### Given records
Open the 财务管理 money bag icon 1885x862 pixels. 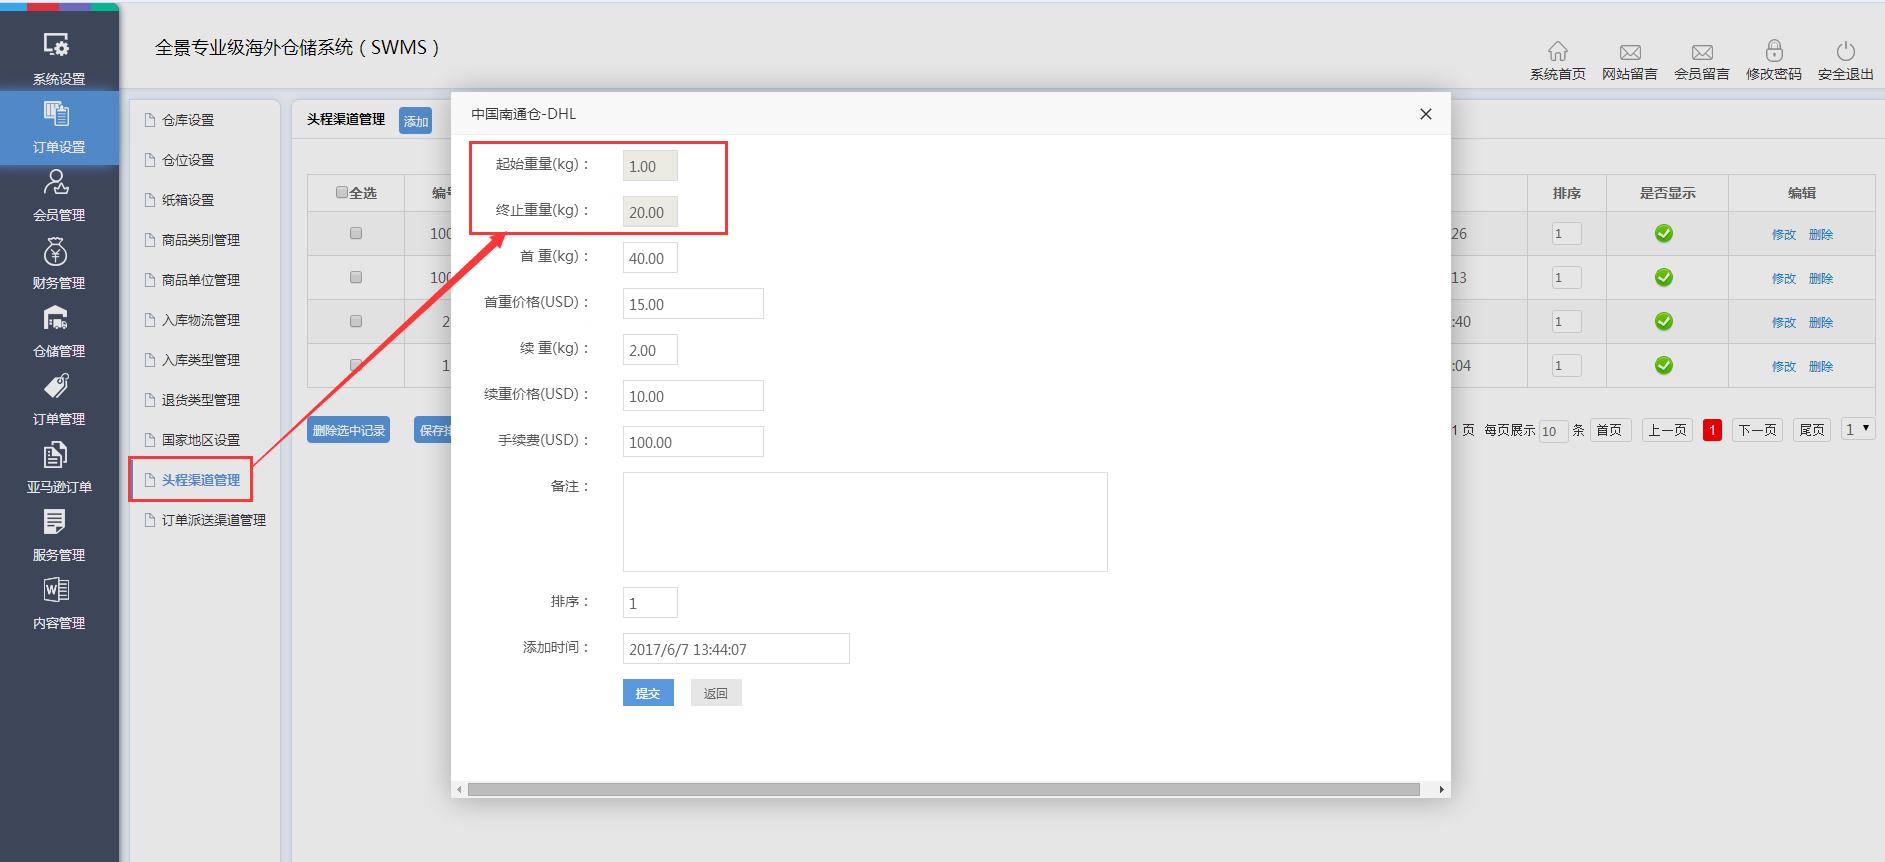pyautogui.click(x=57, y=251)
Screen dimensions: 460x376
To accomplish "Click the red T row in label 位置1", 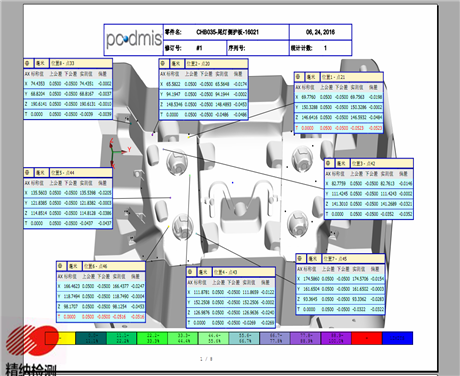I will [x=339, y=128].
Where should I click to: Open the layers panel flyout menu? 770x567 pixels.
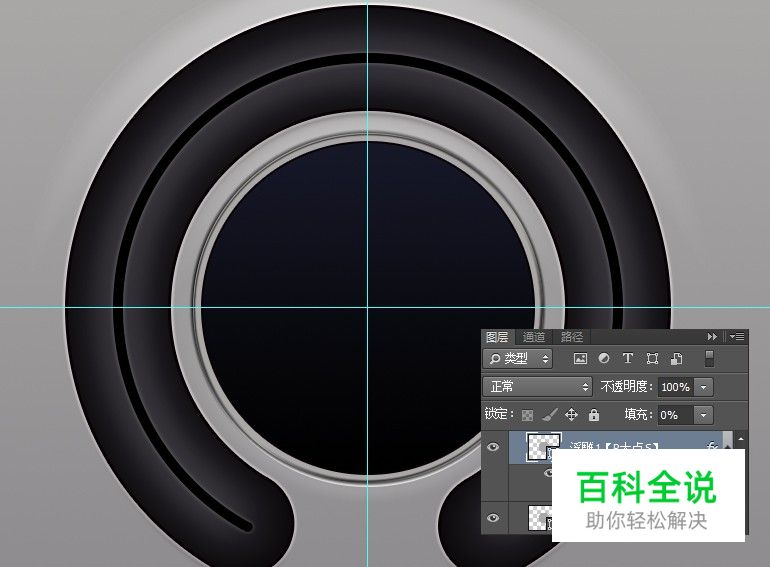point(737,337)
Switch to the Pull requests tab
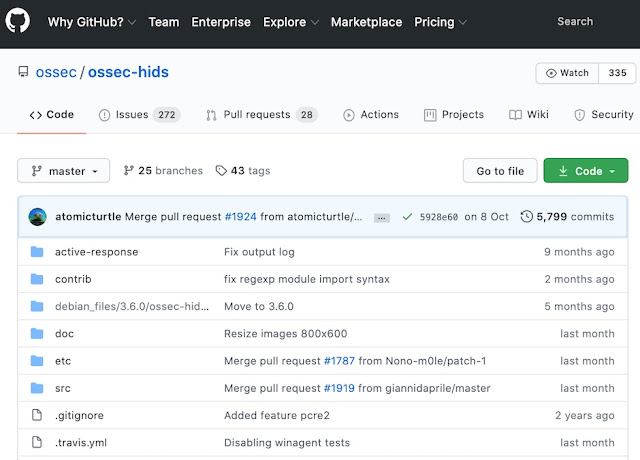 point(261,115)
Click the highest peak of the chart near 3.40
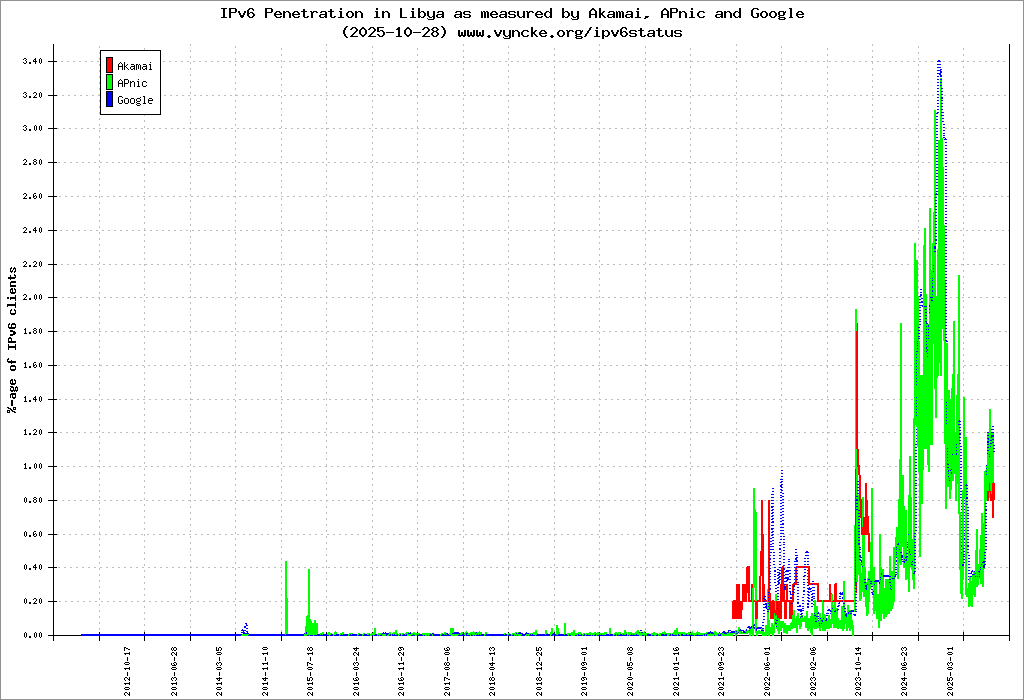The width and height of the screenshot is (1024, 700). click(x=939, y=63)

### What you have to do
Reproduce, with no pictures, the lines from the one containing "Where should I" to the end of the records above, exactly and inclusively.

### Response area
Where should I click to: Open the layers panel flyout menu? 770x567 pixels.
point(737,337)
Switch to the Pull requests tab
 point(261,115)
Click the highest peak of the chart near 3.40
The width and height of the screenshot is (1024, 700). click(x=939, y=63)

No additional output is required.